You own the data you collect with Rapid7 products, and you control access to that data. Your data is used only to provide you with the service that you have subscribed to. If you opt to leave a Rapid7 service, you have the opportunity to collect and transfer any data that is possible to export. If you request that Rapid7 delete all of your data, the request will be processed within 14 days.
You approve before we access your data. We do not sell your data to third parties. Rapid7 maintains metadata about who is using the service, who the primary contact is, and what capabilities you are allowed to use. We also collect basic anonymized metadata about feature usage in order to continue to improve user experience. Rapid7 does not access sensitive customer information, such as user, network, vulnerability, incident, or asset information, unless you have explicitly requested it to diagnose or troubleshoot issues with our service. Please also review the EULA for more details on privacy of your customer contact information.
The Rapid7 Insight platform is comprised of two main components: on-premise collectors and a data processing pipeline. These components are safeguarded through a security-first approach to the data, the infrastructure, and overall operations.
The Insight platform’s collector technology is used to gather information from on-premise networks and securely transfer data into our processing pipeline. These collectors are designed and built from the ground up with the security of your data in mind to ensure we maintain the confidentiality and integrity of all information.

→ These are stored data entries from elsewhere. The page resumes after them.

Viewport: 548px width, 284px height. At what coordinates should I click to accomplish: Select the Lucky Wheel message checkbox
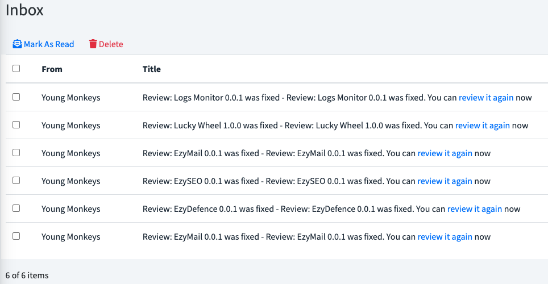16,125
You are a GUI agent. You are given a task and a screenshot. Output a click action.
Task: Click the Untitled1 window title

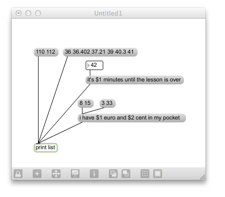click(x=108, y=13)
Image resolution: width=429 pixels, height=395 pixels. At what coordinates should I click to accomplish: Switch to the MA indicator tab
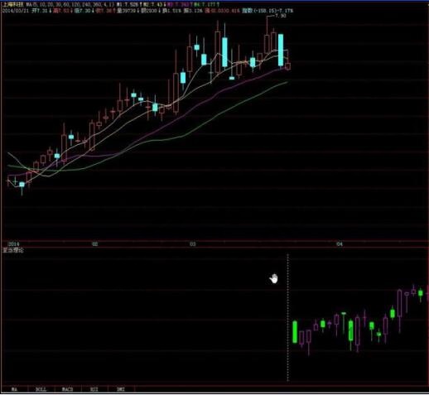pos(14,389)
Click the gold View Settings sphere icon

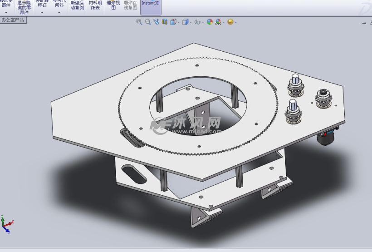pyautogui.click(x=230, y=22)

The Insight platform’s analytics engine relies on various NoSQL and relational databases to store and process your data. Each Rapid7 customer is assigned their own relational database schema, which houses all asset names, other human-readable descriptions, and various public keys that support broader security processes related to your infrastructure. Much of the data processed and stored is encrypted at rest using various file or disk level encryption mechanisms.
The Insight platform’s supporting infrastructure is designed to be fully automated to ensure security policies are consistently applied. These policies include two-factor authentication, bastion/jump hosting, service segregation, and by-service defined permissions ensuring least-privilege and access methodologies are applied.

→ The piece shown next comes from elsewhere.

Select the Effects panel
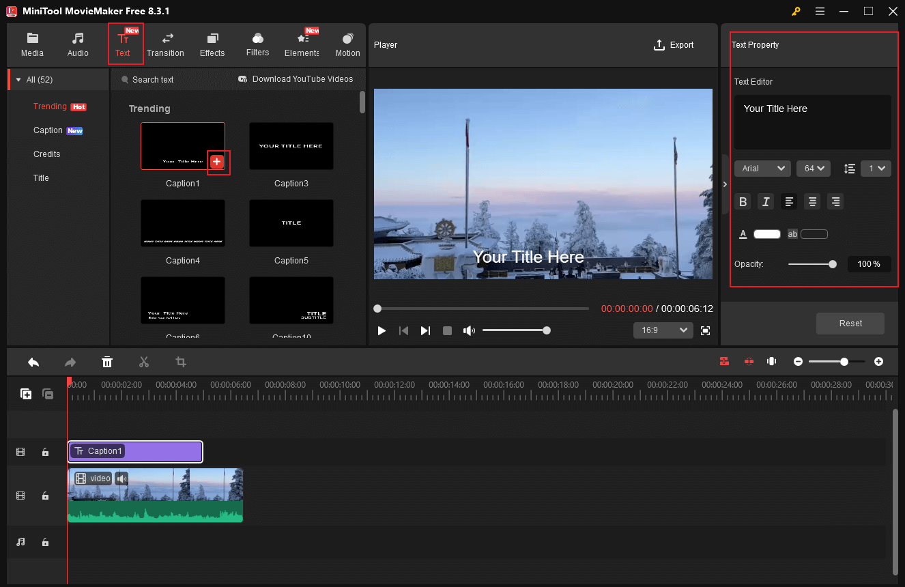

Our Insight platform Delivery and Information Security teams are leading the way in creative and automated mechanisms to deploy highly reliable and horizontally scalable cloud services. We have open sourced many components we’ve built to automate and secure our platform. Please visit our public github repositories to see how we automate and secure many components of our platform.
You know where your data is located. Rapid7 is transparent about the geographic region in which your data is stored. Where possible, we offer the ability to choose the region to which your data will be transmitted, processed, and stored.
We will not disclose your data hosted in the Rapid7 Insight platform to a government or law enforcement except as you direct or where required by law:
We want to know when you find our flaws. As a provider of security software, services, and research, we strive to set an example with our disclosure philosophy. If you believe you have discovered a vulnerability in a Rapid7 product or have a security incident to report, please contact email@example.com. If you feel the need, please use our PGP public key - KeyID: 959D3EDA - to encrypt your communications with us.
Rapid7 is built on a culture of acting with customer best interests in mind. To safely steward our customers' data, we implement foundational and innovative technical controls that reduce the risk of compromise. This right-answer-first approach leads to successful compliance initiatives, not the other way around.
Rapid7 strives to implement best-in-class security practices driven by a blend of published standards. We currently have a SOC 2 Type II in place for the foundation of our platform and are continuing to expand the specific compliance regimes for which we are audited.